Task input –
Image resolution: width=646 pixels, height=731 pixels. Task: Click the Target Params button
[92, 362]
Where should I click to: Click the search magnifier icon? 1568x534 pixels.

==

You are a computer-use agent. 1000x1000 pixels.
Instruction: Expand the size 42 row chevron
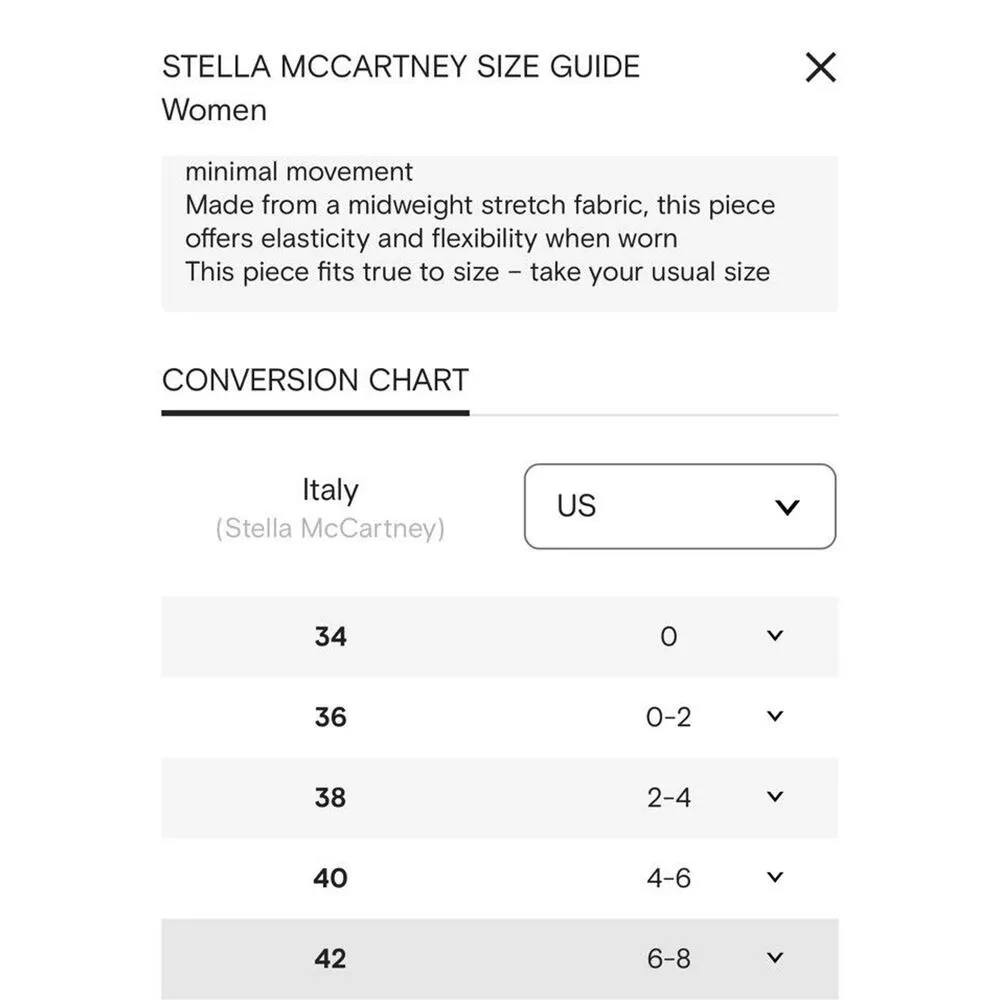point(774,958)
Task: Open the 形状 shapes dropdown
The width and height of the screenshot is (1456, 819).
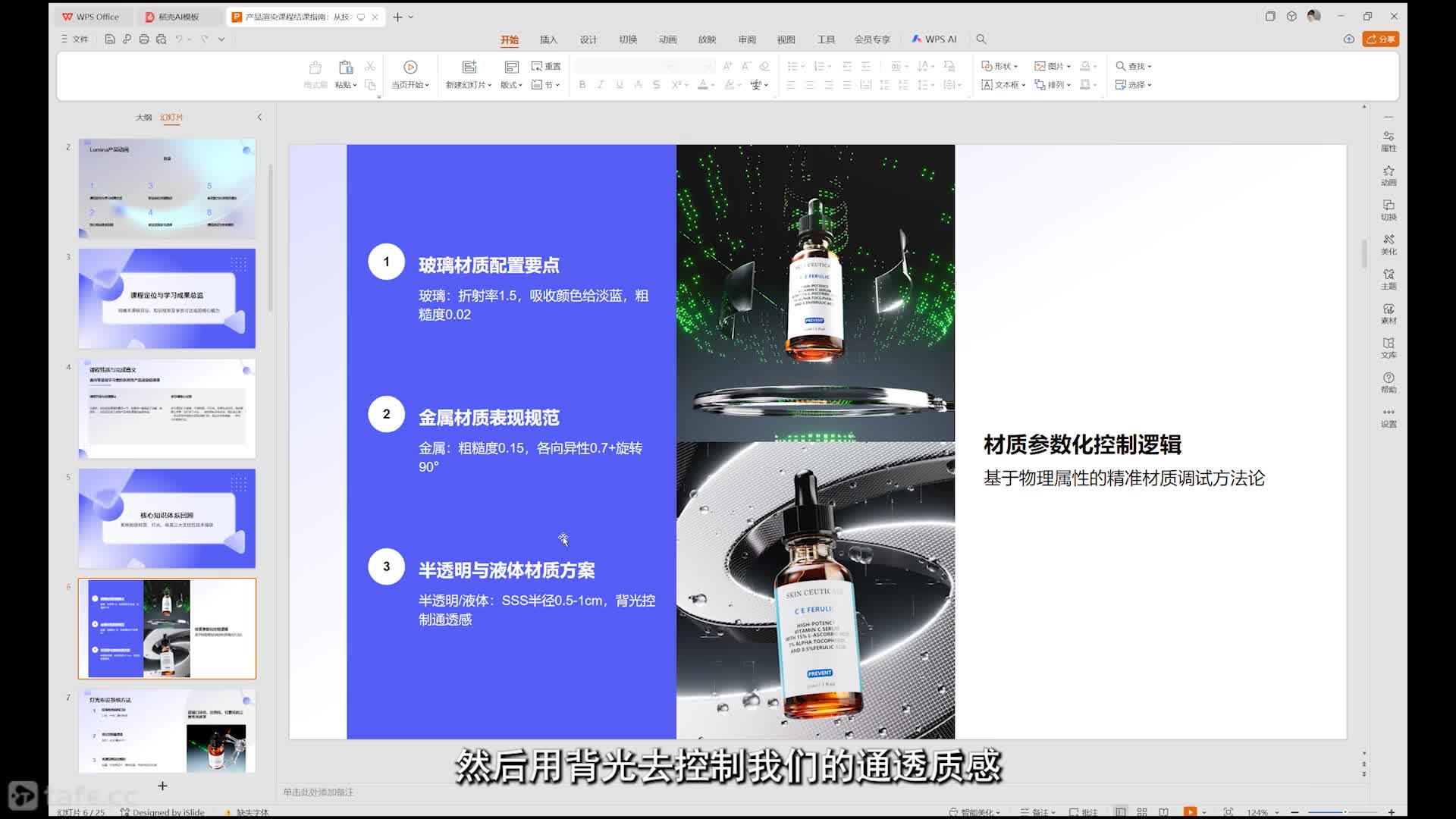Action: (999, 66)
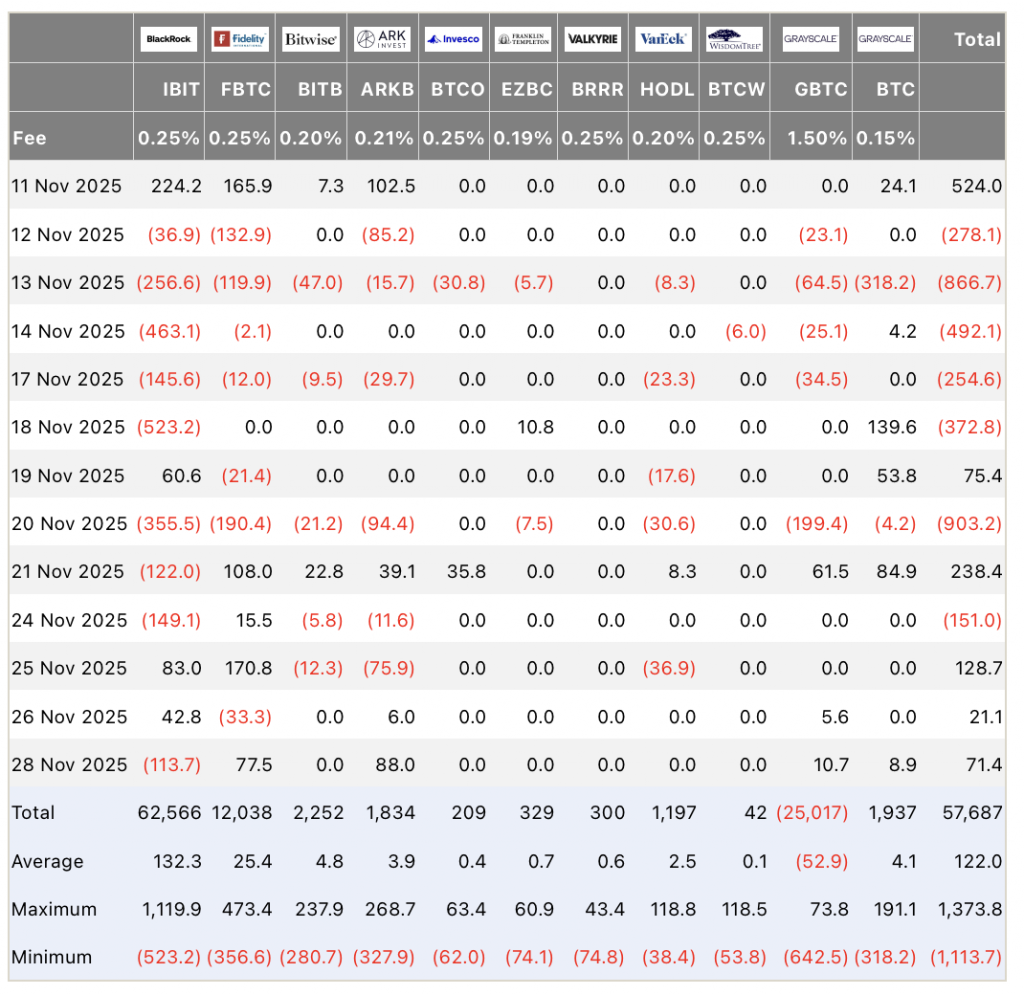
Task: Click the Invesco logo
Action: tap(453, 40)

---

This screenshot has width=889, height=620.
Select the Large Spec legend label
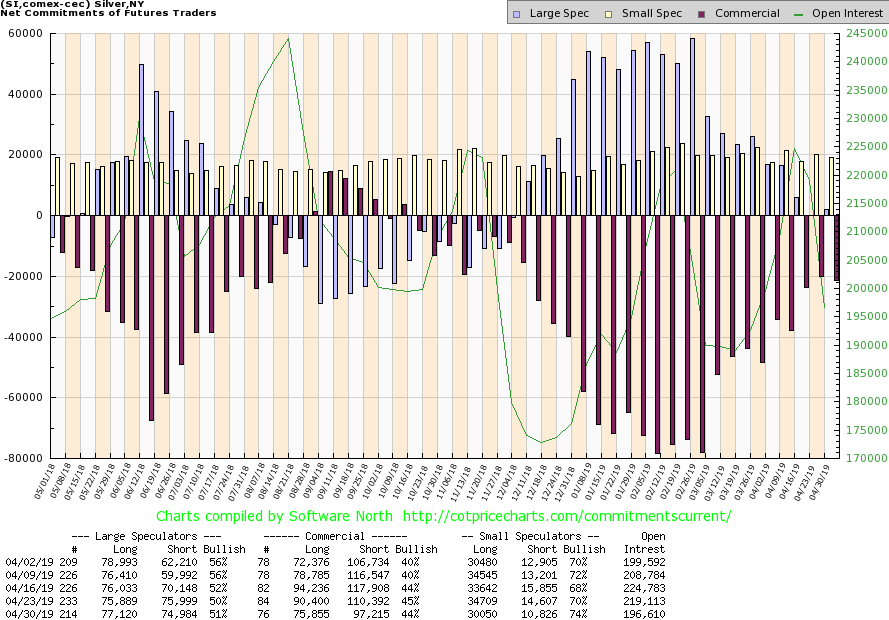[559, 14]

The request – In the lines from the one containing "Image resolution: width=646" through the one containing "Where should I", rename "magnifier" to "magnifying glass" and give only those lines again, otherwise unchanged.

Exercise solution –
Image resolution: width=646 pixels, height=731 pixels. Task: Click the Target Params button
[92, 362]
Where should I click to: Click the search magnifying glass icon? 1568x534 pixels.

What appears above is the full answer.